そもそも、裁判官は、有権者の多数派の意見等におもねることなく、正義の判断を行うことが求められているため、原則的には、その良心に従い、独立して職権を行い、憲法と法律にのみ、拘束されるものとされています(憲法76条3項)。
また、裁判官は、裁判により、心身の故障のために職務を執ることができないと決定された場合を除いて、公の弾劾によらない限り罷免されず、行政機関が裁判官の懲戒処分を行うこともできません(憲法78条)。
更に、裁判官の報酬は、在任中、これを減額することができません(憲法79条6項、80条2項)。
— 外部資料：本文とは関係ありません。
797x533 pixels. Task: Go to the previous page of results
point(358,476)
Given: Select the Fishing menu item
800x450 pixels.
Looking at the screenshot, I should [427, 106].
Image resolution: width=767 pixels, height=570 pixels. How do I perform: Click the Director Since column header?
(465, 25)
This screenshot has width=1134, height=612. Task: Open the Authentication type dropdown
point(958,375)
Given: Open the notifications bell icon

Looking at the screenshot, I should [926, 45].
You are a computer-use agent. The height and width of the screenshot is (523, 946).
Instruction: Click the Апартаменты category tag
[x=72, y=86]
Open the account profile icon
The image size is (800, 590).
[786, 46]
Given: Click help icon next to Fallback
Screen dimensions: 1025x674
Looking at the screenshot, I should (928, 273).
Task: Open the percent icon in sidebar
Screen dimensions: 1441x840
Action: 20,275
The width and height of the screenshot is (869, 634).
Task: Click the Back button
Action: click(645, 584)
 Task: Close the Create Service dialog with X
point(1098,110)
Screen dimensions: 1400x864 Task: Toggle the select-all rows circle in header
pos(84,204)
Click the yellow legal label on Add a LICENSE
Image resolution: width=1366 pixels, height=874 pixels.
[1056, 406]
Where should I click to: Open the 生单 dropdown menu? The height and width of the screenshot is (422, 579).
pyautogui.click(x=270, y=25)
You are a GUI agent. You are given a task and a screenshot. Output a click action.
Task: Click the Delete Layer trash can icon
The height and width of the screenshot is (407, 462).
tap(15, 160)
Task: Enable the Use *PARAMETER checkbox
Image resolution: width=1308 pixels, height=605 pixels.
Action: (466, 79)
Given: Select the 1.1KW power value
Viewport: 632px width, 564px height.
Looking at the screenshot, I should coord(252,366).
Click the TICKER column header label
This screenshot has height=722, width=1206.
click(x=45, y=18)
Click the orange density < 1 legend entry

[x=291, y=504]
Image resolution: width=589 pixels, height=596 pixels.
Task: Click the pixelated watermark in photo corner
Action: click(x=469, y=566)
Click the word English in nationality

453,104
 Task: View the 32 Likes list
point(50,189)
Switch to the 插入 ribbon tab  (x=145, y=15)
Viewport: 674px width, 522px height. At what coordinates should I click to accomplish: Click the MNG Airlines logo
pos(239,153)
このように、裁判官には高度の独立性が認められています。
ですが、あまりに独りよがりな判決ばかり出されてもいけないので、最高裁判所の裁判官に限って、時々国民の審査を受けましょうと、憲法で決められているのです。
具体的には、最高裁判所の裁判官の任命は、その任命後初めて行われる衆議院議員総選挙の際に、国民の審査に付され、その後10年を経過した後で初めて行われる衆議院議員総選挙の際に、更に審査に付され、その後も同様とされています(憲法79条2項)。
この場合に、投票者の多数が裁判官の罷免を可とするときは、その裁判官は罷免されます(同条3項)。
×を多数つけられた裁判官は、クビになるというわけですが、積極的に×と書かれない限り、マイナス票にはなりません(つまり、白票は×の扱いにはならないので、何も書かなかった場合は、×とはカウントされないということです)。
有権者も、誰がどんな裁判官なのかよく分からないため、例年、とりあえず用紙の最初に名前のある裁判官に、×が多くつく傾向がある、とも言われています。
この国民審査の権利も、国民の大事な権利の一つですので、ご参考までに。